## Your instructions:
In the text on innovation approaches below, quote word for word the passage between "Now more than" and "(processes and methods).", inclusive.

***** Extract *****

We create innovative solutions.
We use cutting-edge products, services, and processes to accelerate innovation at the organizational level.
Now more than ever, organizations are embracing innovation initiatives. One of the key drivers of this shift is a growing awareness that traditional processes and tools are not powerful enough to address current environmental, social, and economic challenges. More and more we are confronted with wicked problems, which require new and different solutions. By addressing these innovation challenges, we can generate greater and more sustainable impact. In the words of UN Secretary-General António Guterres: “We need to do things differently and we need to do different things.”
We help our constituents move beyond conventional problem-solving approaches and toward innovation. In the context of the ITCILO, innovation includes both the “what” (products and policies) and the “how” (processes and methods).
The Learning Innovation team uses three cutting-edge approaches to facilitate internal innovation processes with global partners.
Design thinking is a human-centered way to solve problems. It includes the use of iterative, lean, and agile testing through co-creation, with an emphasis on empathy. Since its inception, design thinking has been mainstreamed into the private as well as the public sectors.
Toolkits, such as those developed by IDEO or the ITCILO, aim to position the end-users of a hypothetical product at the heart of the creation process. It includes activities like challenge definition, stakeholder mapping, and user personas.
At the end of a design thinking workshop, participants gain access to important insights around the lived experiences of stakeholders. This information, combined with quantitative data, ensure a better final product.
A systemic approach allows stakeholders to see complexity more clearly. It highlights the ways in which various components of a scenario are connected and how they interact with each other.
By deepening their understanding of the complexity of a given system, project managers can more clearly predict the potential impacts, both positive and negative, of a proposed design intervention.
To promote systems thinking, the ITCILO taps into a wide array of tools. For example, we pull from our Coping with Complexity training course, as well as social network analysis tools like systems mapping.
Today, futures thinking methodologies such as foresight and futures literacy are used to improve policy development processes. Put simply, futures thinking is all about envisioning different possible futures and preparing for them ahead of time.
Relevant tools cover the intersection of social, economic, political, cultural, and technological dimensions of complex challenges.
The ITCILO helps participants tap into 15 different methodologies that have been tested in workshops around the world. Activities include framing, awareness of change, impacts of change, alternative futures, preferred futures, and strategy and change management.
In the aftermath of the COVID-19 pandemic, the ILO innovation approach is currently under review with focus shifting towards digital innovation. The Common Agenda released by the UN Secretary General in 2021 identified digital cooperation as a key results area and the adjoined Roadmap for Digital Cooperation lists digital capacity development, digital human rights, artificial intelligence, and digital inclusion as priority topics that call for contributions from the ILO.

***** Collected data *****

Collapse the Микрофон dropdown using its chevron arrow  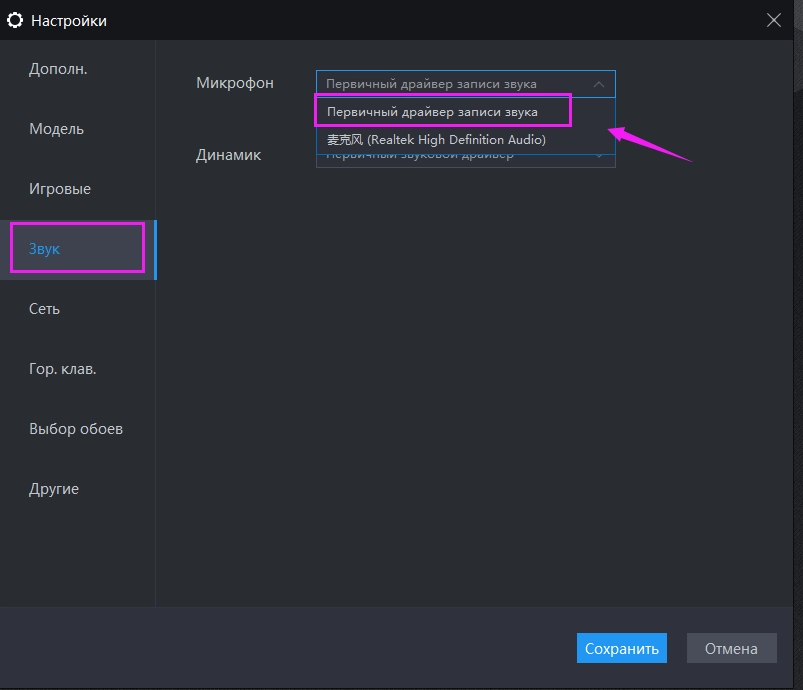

*****

## Exercise response:
Now more than ever, organizations are embracing innovation initiatives. One of the key drivers of this shift is a growing awareness that traditional processes and tools are not powerful enough to address current environmental, social, and economic challenges. More and more we are confronted with wicked problems, which require new and different solutions. By addressing these innovation challenges, we can generate greater and more sustainable impact. In the words of UN Secretary-General António Guterres: “We need to do things differently and we need to do different things.”
We help our constituents move beyond conventional problem-solving approaches and toward innovation. In the context of the ITCILO, innovation includes both the “what” (products and policies) and the “how” (processes and methods).